"The most common email messages I receive these days are obviously AI-generated pitches for guests to appear on my podcast. They all begin the same way, with a praising reference to one of my recent episodes-usually the second-to-last posted show. "Your recent interview with so-and-so was penetrating, and got to the heart of the problem of x or y." Then comes the crucial pivot: "John Dough's work takes that problem even further . . ." And then the pitch for John Dough to be on the podcast."
"The problem is not just that the publicist used AI to shotgun the known universe of podcasters with pitches artificially customized to their shows. It's that the comparisons and connections are really bad. "Your guest spoke so passionately about being a death doula, I think you would be so interested in an artist who makes Halloween napkins festooned with skeletons, which are usually of dead people.""

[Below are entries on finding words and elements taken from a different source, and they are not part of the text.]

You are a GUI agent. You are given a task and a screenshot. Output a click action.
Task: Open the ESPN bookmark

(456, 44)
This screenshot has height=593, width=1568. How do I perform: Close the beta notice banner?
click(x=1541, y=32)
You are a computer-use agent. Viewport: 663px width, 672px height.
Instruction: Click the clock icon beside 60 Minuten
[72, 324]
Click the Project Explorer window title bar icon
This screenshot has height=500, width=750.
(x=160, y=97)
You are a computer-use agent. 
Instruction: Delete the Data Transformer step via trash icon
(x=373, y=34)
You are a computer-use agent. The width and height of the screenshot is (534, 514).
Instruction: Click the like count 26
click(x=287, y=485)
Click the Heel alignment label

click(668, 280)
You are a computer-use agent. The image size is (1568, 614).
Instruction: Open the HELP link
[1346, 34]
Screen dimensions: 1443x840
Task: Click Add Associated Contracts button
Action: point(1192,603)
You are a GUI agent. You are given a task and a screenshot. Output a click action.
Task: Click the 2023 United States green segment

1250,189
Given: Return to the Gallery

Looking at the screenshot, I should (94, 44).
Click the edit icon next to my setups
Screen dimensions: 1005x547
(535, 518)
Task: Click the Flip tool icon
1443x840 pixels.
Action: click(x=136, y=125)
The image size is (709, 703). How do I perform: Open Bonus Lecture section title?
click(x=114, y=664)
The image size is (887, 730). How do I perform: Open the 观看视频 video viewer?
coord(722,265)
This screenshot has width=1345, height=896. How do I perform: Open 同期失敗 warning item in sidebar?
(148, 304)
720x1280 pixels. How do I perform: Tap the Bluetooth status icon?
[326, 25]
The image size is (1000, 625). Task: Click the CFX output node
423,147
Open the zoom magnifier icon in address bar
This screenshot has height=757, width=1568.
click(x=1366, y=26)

"I see the same thing happen with AI-generated reports and presentations. Someone gets some speculative idea and then asks Chat to justify it with a few case studies. On the surface, the case studies may sound like they're supporting the premise-but if you look any deeper, they don't really relate at all. They're analogous, but not truly relevant. Worse yet, they're sitting in what looks like a fully realized Powerpoint presentation."
AI-generated outreach frequently uses formulaic praise to create the appearance of personalization while connecting unrelated people or ideas. Such mass-produced pitches produce absurd or weak analogies that signal a loss of human judgment and result in publicists losing credibility. Treating AI purely as a productivity tool mirrors an Industrial Age approach that increases output while neglecting the nuanced human processes that constitute expertise. Similar problems appear in AI-generated reports and presentations, where superficially supportive case studies may be analogous but not truly relevant and are presented inside polished slides, creating misleading authority and reduced clarity.